14 octobre 2016, 13:27, par Yann

Alors. Oui, oui, mais... « pas sûr ». Oui, IG Farben était le poumon économique du régime nazi, oui IG Farben louait des dizaines de milliers de prisonniers (hommes) aux SS pour en faire des travailleurs forcés dans ses usines (où ils mourraient souvent d’épuisement). Oui, IG Farben a contribué à la fabrication du Zyklon B. Oui IG Farben est un monstre. En revanche, cette histoire de "lot de 150 femmes achetées pour tester un soporifique" a toutes les chances d’avoir été inventée de toutes pièces à des fins de manipulation de l’opinion publique contre l’industrie pétrochimique (l’industrie pétrochimique, c’est le mal, on est d’accord, mais la manipulation de l’opinion publique, aussi).

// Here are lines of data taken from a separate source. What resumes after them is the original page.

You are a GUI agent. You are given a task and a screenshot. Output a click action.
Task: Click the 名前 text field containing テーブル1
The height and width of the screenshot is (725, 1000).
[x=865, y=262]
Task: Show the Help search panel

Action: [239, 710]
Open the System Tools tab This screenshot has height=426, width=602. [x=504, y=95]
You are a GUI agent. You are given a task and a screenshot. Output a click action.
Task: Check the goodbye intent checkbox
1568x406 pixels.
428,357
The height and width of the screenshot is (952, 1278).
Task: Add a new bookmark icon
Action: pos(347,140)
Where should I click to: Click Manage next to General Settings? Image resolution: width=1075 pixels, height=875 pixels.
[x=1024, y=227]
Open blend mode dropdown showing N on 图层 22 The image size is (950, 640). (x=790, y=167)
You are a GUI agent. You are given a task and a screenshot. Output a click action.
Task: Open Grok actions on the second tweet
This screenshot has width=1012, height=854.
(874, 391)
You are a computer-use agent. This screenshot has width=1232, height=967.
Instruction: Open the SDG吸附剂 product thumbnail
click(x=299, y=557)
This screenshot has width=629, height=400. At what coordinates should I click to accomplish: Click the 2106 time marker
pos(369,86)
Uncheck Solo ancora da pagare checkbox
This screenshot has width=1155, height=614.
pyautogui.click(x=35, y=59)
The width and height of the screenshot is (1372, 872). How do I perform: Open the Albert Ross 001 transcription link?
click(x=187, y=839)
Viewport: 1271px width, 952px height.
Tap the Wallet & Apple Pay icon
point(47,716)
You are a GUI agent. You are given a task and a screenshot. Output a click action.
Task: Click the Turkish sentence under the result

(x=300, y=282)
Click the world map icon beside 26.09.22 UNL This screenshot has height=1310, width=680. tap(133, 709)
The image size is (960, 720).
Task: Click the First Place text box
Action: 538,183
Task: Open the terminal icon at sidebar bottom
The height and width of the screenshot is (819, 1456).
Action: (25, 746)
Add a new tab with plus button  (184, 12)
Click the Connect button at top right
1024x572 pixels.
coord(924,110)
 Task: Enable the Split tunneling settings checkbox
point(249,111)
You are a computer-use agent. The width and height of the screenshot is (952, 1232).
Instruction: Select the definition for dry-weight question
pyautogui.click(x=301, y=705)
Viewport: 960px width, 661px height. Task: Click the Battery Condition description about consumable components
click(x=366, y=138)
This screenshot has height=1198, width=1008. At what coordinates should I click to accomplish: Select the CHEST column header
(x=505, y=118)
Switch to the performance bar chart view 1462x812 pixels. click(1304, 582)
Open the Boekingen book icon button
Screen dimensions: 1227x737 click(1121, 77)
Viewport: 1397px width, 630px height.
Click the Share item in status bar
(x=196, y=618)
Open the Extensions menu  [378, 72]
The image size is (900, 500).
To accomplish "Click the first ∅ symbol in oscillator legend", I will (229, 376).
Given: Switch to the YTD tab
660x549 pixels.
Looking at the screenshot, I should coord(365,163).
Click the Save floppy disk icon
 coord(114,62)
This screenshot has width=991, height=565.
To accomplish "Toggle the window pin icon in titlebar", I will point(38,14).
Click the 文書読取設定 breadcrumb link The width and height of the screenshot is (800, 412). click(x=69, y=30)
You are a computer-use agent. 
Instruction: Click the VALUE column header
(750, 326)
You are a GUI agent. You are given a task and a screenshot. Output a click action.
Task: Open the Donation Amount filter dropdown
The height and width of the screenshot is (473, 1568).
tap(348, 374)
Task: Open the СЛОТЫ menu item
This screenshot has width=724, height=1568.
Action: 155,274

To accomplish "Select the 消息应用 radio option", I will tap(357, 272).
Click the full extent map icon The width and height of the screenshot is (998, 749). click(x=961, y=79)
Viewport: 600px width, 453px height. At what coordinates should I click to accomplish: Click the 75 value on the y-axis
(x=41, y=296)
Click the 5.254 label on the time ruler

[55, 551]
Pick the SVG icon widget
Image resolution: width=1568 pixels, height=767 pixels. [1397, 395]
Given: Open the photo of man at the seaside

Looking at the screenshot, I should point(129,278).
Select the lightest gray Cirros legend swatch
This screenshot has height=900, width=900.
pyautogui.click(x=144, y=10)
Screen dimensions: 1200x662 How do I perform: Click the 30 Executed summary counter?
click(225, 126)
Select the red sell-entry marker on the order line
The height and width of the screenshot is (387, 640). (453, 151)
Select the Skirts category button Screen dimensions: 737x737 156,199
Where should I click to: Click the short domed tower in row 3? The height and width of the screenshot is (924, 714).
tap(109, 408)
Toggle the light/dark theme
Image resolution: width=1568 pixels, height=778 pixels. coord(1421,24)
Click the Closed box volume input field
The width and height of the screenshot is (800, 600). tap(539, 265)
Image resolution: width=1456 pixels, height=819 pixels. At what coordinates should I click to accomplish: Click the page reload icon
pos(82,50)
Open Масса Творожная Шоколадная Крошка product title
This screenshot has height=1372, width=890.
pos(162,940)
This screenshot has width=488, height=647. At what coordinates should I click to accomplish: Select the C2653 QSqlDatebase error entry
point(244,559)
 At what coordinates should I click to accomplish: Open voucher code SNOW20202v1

Durant la seconde guerre mondiale, IG Farben ne fabrique pas du tout de soporifiques mais des carburants synthétiques, du caoutchouc et de la peinture (colorants) et, ce, dans toute l’Europe, principalement pour des équipements de transport, avec le soutien, entre autres, d’Henri Ford. Même concernant le Zyklon B, IG Farben ne produisait que le stabilisant chimique (le même que celui utilisé dans ses colorants) pour le compte de la Dessauer Werke für Zucker und Chemische Industrie, qui, elle, fabriquait le gaz à base d’acide prussique.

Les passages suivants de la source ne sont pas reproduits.